Provenance through Time
Abstract:The ability to reproduce scientific results is a cornerstone of the scientific method, and access to the data upon which the results are based is essential to reproducibility. Access to the data alone is not enough though, and research communities have recognized the importance of metadata (data documentation) to enable discovery and data access, and facilitate interpretation and accurate reuse. The Biological and Chemical Oceanography Data Management Office (BCO-DMO) was first funded in late 2006 by the National Science Foundation (NSF) Division of Ocean Sciences (OCE) Biology and Chemistry Sections to help ensure that data generated during NSF OCE funded research would be preserved and available for future use. The BCO-DMO was formed by combining the formerly independent data management offices of two marine research programs: the United States Joint Global Ocean Flux Study (US JGOFS) and the US GLOBal Ocean ECosystems Dynamics (US GLOBEC) program.
Since the US JGOFS and US GLOBEC programs were both active (1990s) there have been significant changes in all aspects of the research data life cycle, and the staff at BCO-DMO has modified the way in which we manage data contributed to the office. The supporting documentation that describes each dataset was originally displayed as a human-readable text file retrievable via a Web browser. BCO-DMO still offers that form because our primary audience is marine researchers using Web browser clients; however we are seeing an increased demand to support machine client access. Metadata records from the BCO-DMO data system are now extracted and published out in a variety of formats. The system supports ISO 19115, FGDC, GCMD DIF, schema.org Dataset extension, formal publication with a DOI, and RDF with semantic markup including PROV-O, FOAF and more.

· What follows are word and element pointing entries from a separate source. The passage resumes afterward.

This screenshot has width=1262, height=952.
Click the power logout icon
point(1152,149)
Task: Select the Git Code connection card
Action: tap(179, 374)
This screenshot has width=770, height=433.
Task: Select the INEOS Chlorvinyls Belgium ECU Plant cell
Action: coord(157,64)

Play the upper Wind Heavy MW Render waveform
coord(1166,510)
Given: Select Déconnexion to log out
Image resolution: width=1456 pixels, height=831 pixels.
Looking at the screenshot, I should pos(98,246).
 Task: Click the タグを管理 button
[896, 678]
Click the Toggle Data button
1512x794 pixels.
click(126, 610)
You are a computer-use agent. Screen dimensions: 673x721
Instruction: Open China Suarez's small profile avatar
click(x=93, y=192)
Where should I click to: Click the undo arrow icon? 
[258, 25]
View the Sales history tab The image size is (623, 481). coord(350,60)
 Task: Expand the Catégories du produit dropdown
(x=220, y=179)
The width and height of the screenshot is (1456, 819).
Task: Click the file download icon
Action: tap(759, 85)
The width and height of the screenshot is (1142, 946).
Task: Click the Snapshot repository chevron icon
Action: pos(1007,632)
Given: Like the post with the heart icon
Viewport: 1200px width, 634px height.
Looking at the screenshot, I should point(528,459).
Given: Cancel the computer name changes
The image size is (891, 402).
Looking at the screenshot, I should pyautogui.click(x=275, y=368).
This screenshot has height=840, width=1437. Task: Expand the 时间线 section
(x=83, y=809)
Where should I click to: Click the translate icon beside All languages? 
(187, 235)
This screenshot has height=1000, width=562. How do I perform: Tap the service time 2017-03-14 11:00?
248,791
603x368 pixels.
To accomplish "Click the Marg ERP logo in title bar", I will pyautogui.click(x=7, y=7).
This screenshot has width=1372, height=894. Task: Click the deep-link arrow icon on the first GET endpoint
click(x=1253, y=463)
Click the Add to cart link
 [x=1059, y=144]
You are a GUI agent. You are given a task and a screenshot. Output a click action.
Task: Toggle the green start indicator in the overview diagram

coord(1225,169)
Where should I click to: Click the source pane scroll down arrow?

In the 1990s, data documentation helped researchers locate data of interest and understand the provenance sufficiently to determine fitness for purpose. Today, providing data documentation in a machine interpretable form enables researchers to make more effective use of machine clients to discover and access data. This presentation will describe the challenges associated with and benefits realized from layering modern Semantic Web technologies on top of a legacy data system.